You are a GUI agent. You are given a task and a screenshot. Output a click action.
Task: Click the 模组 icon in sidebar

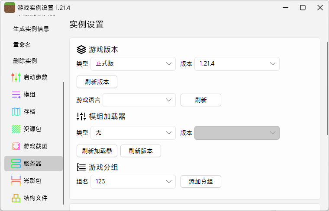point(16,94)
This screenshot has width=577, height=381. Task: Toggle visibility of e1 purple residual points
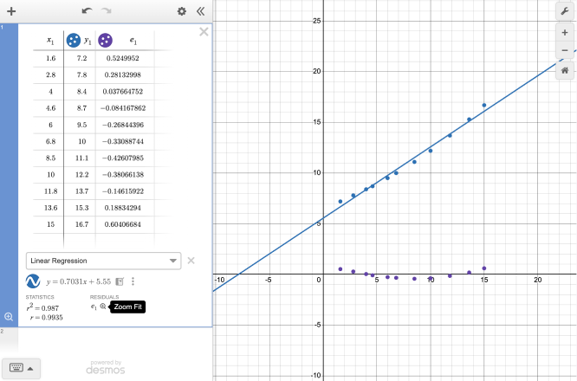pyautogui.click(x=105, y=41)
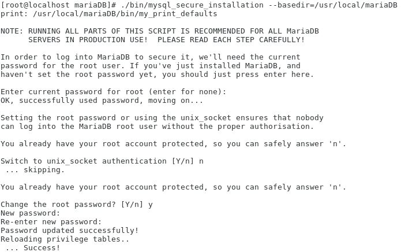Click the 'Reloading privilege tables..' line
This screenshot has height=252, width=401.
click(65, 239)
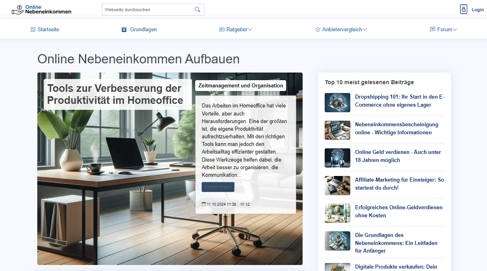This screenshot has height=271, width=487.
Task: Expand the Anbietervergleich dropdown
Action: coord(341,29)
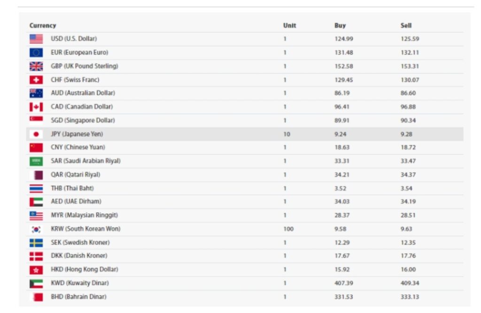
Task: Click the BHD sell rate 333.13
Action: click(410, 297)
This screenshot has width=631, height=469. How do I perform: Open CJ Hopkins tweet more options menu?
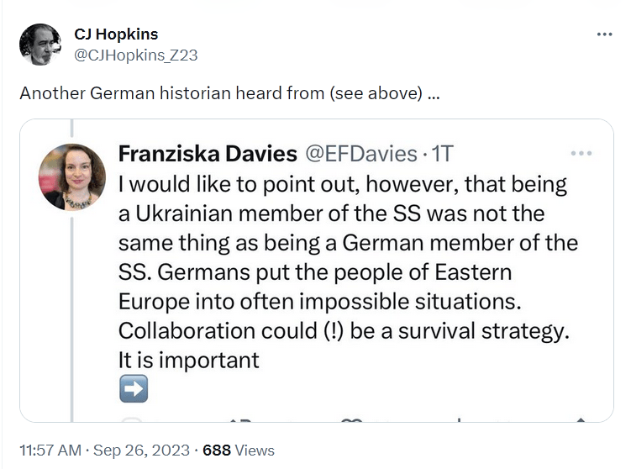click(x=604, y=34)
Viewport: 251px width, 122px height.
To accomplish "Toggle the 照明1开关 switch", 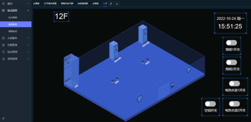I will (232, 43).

---

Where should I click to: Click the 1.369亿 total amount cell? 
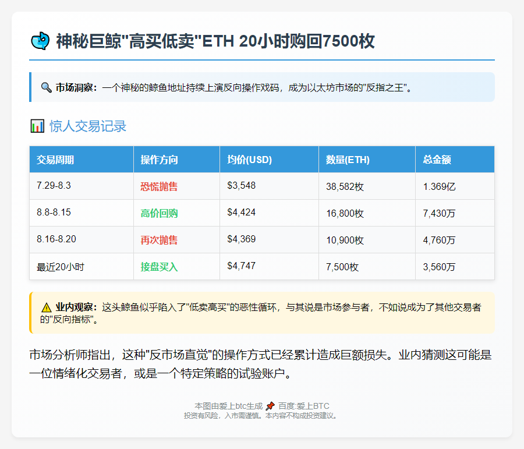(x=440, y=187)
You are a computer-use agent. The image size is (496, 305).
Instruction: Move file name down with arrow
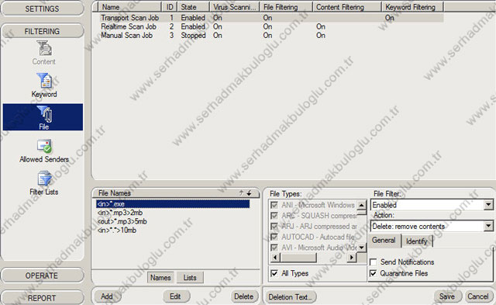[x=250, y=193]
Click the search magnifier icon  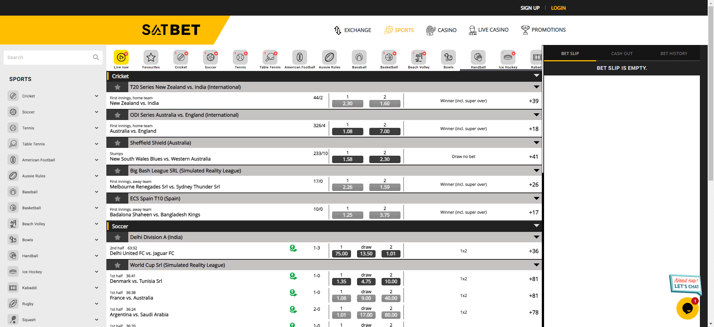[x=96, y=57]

▶ Aim of the exercise:
What is the number of lines above that contain "agent"? Reply with that number only.

▶ Response to the exercise:
2